In China's coffee market, price wars are no longer surprising. What is more interesting is the way Luckin Coffee often chooses to discount: instead of permanently lowering prices across the ordering interface, it sells limited-time coupons through livestream rooms. To consumers, this adds friction. To the business, the friction is the point.
Hidden price discrimination
A direct listed-price cut gives the same discount to everyone. That is costly because it also discounts users who would have paid the standard price. Livestream coupons create a screening mechanism: price-sensitive users are willing to spend time watching, buying, and redeeming coupons; time-sensitive users may still order at ordinary prices because the coupon process feels inconvenient.
This turns time cost into a market segmentation tool. The same coffee can effectively be sold at different prices without formally breaking the official menu price.
Prepayment and liquidity
A normal discount transaction happens when the drink is purchased. Coupon selling changes the timing: consumers pay first and consume later. When large volumes of coupons are sold in a livestream, the company receives cash before delivering the product.
That prepayment works like low-cost liquidity. It can support traffic acquisition, store expansion, procurement bargaining, and operational turnover. In a market where scale and speed matter, cash received earlier is strategically valuable.
Sunk cost and repurchase lock-in
Once consumers have unused coupons in their account, the future choice set changes. Passing another coffee brand may trigger a simple thought: the Luckin coupon is already paid for, and not using it before expiry would feel like a loss.
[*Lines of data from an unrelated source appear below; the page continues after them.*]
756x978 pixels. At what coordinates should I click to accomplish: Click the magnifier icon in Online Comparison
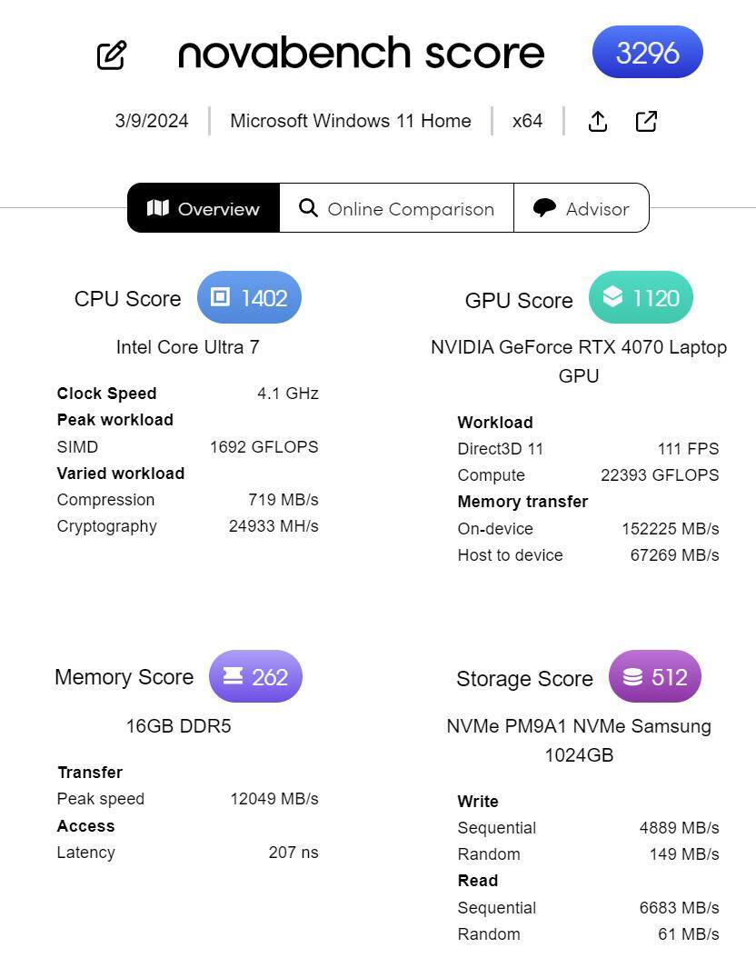(308, 208)
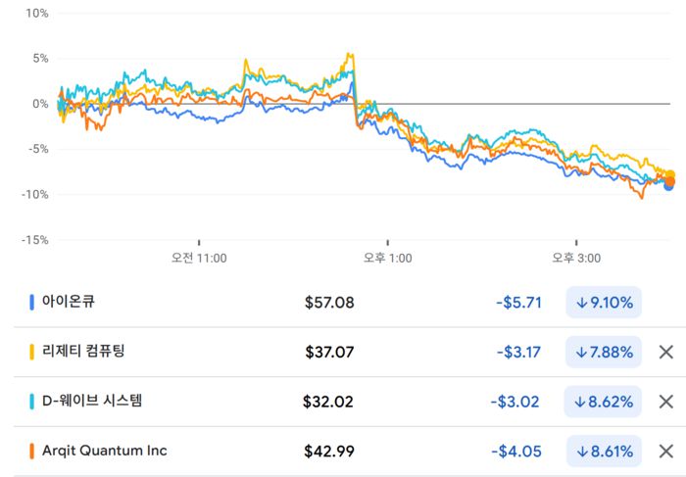686x477 pixels.
Task: Click the blue 아이온큐 color marker
Action: pyautogui.click(x=32, y=303)
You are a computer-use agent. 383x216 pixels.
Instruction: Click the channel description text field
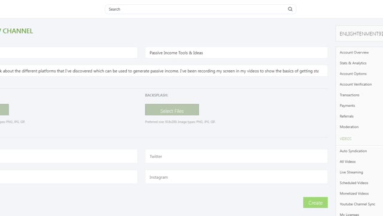pyautogui.click(x=162, y=71)

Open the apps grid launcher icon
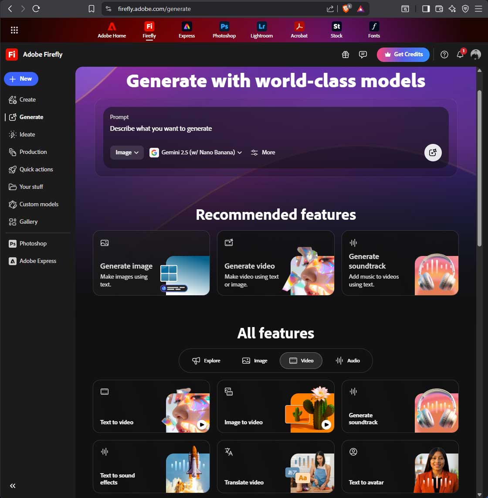click(14, 30)
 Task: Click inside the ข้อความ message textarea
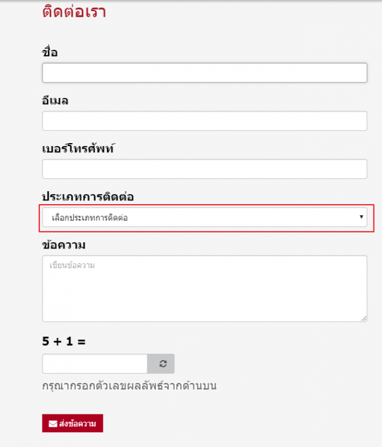point(205,289)
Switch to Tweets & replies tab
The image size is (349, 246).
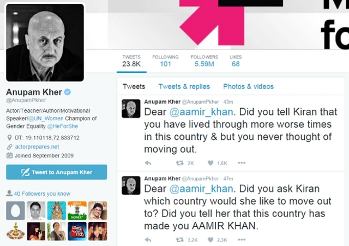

This is not just a one-off sale. Coupon inventory in the consumer's wallet becomes a behavioural nudge that pulls future visits toward Luckin and away from substitutes.
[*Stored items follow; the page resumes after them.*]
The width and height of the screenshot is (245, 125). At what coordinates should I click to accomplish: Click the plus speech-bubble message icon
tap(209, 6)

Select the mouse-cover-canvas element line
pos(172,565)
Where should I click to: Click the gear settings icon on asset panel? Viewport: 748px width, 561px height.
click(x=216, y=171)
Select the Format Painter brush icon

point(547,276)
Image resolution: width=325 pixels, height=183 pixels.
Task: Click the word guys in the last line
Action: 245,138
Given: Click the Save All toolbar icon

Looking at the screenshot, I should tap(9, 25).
Protecting the price anchor
The most strategic reason may be price-anchor protection. If the menu constantly displays a permanent low price, consumers may internalise that number as the fair price. Later price increases would feel like a loss or betrayal.
Livestream coupons frame the low price as a special event benefit. The official price remains visible, while the discount feels conditional, temporary, and earned. This protects brand pricing power and leaves room for future adjustment.
Commercial takeaway
Luckin's livestream coupon strategy is not merely a sales channel. It is a combined mechanism of price discrimination, liquidity management, behavioural lock-in, and brand defence. The company spends more on content, traffic, and operations, but it may save far more by protecting margin and consumer psychology.
For consumers, the lesson is equally useful: when a limited-time coupon appears attractive, the real question is not only how much money is saved today, but whether future choice has already been quietly pre-committed.
A personal perspective developed from everyday observation and economic thinking.